Tuesday, November 17, 2009

The Final Michigan Days...

I am wrapping up my last week here in Michigan - in less than a week now I will be loading my things into a trailer and making the 1,200 mile drive to join my husband in Fort Collins, Colorado.

I have spent about 18 months in the great sinking state of Michigan. I feel privileged to have had the opportunity to live in Detroit, to really test my strength and pioneering spirit there. I am thankful I was able to start married life in the little cottage on the lake I am leaving now. (I am going to miss this house...). I have made some amazing, beautiful friends. I have cycled up and down the roads, and been through most of the trail systems in South East Michigan (and one in Canada, too!) I've learned to kayak and have seen some beautiful places. It's been a good run, Michigan.
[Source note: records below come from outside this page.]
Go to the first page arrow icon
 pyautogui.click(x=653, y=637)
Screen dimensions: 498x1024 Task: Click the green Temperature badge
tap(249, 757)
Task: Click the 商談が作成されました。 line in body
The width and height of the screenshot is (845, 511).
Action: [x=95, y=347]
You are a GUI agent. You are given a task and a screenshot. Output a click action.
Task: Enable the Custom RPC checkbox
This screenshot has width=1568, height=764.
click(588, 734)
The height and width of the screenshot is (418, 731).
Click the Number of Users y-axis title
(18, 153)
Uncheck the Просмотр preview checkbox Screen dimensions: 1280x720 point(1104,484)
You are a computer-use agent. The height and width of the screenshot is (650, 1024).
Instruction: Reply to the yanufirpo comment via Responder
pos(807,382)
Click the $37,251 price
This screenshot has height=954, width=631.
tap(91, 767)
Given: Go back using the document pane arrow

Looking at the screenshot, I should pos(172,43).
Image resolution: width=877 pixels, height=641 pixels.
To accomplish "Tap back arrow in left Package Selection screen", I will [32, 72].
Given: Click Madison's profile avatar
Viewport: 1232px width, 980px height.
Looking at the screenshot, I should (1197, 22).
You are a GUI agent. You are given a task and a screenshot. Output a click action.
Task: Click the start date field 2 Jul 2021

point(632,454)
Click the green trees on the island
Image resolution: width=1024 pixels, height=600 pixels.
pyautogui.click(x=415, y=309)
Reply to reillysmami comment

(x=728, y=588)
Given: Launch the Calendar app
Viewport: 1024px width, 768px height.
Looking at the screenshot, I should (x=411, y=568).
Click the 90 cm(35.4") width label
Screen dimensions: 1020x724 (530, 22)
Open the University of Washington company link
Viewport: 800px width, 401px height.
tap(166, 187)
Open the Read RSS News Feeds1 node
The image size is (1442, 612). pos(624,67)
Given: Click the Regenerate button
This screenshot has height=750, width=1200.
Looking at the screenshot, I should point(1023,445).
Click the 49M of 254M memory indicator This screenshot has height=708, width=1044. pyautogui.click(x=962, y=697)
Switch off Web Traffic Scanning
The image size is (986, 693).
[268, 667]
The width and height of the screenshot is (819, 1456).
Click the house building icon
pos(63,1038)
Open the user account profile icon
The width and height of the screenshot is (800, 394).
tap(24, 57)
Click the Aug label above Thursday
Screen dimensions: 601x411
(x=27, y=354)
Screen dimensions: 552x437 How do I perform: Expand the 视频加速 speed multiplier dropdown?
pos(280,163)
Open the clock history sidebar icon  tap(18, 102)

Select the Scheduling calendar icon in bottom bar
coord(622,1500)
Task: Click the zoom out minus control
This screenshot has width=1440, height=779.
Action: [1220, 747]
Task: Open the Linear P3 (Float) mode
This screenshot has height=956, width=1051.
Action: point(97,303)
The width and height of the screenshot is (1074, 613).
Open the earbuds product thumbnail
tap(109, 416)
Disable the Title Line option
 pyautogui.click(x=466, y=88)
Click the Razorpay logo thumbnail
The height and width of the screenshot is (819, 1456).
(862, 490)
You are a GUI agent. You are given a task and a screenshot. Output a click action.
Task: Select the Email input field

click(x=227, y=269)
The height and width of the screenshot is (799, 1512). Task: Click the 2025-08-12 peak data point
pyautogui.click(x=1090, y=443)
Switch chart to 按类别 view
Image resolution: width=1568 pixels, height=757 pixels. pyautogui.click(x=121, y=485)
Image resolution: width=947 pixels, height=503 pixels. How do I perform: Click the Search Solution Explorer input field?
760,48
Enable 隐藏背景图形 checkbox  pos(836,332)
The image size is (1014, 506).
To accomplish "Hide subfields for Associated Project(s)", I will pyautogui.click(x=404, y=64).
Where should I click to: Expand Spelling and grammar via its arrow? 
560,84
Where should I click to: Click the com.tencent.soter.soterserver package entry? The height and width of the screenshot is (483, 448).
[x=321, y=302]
While I still can't tell the schools apart (which is Michigan state? Which is the other one? I just call them "mgoblue" and "that one with the 's'") and I grumble at the drivers, and the way the politicians and people handle things, I have, overall, really learned a lot and enjoyed my time here...

I am starting a new chapter in life (It seems like I start a new chapter every three months or so, doesn't it? Moving, moving again, marriage, moving again :) and we are happy to finally be doing something we have always dreamed of - living next to the Rocky Mountains.

Also, as an added bonus, I get to participate in my dream job for a little bit - I get to be a stay at home lady :) My Primary Focus is going to be school, but in the interest of finance I will be defering the grad school part of coursework until we have resdency. After that, the program will take two years. I will defenently get a job at some point, but for the month or two until then I get do my favorite thing and...keep house!

Additionally, I have some General Ed Requirements in order to get the Teaching Certificate - Including three semesters of a Foreign Language. While Wisconsin only required 2 years of a high school Foreign Language, Colorado requires three years, or alternatively, three semesters. Right now I'm trying to decide which one to take - the possibilities are endless - I can keep working on french (I would probably need to re-take first semester...), start Spanish, which is a useful language in the United States, or move onto something else like Italian, Thai, Korean, or Chineese. Who knows!

Although I am overwhelmed with moving, I am excited to see JR again and set up house, as well as see what life is like on the Northern Front Range.


  1. Hello! I came across your blog a couple of weeks ago when I was searching sewing blogs. I stopped back by today and see that you are moving to Fort Collins. Just wanted to say welcome to you adn your husband!!! My husband grew up in the area and I have been living in Fort Collins for the past 6 1/2 years. We love it here. Colorado is beautiful and there is some excellent biking in the area. Hope your move to Colorado is safe and uneventful.

  2. Anonymous7:32 AM

    As for foreign languages, I found Spanish the easiest because it seems to be closest to English in structure and grammar. The sound system is nice because every alphabet letter is pronounced, never silent, and each letter has one and only one sound. So reading is easy and always consistent. A huge advantage to Spanish is that it may increase employability since it is the most common language seen in non English speaking kids comming to the schools. Very practical application and gives you and edge.
    As for French, linguists rate it more difficult for an adult second language learner to acquire. But if you already have a semester and they let you repeat that semester for credit (placement tests will probably show deterioration due to lack of practice) it will be helpful. Keep in mind you will need a good grasp of the sound system, as well as the written aspect which is very different from English. If you already have this it will certainly be to your advantage. Think about transferability, the usefulness of it may not be there.
    In the end, the ability to acquire a second language as an adult will play into this but I think the most important factor will be motivation.
    You can do this successfully no matter which language you choose. This I know because I know you and am aware of your intellectual abilities and huge drive for success once you put your mind to something.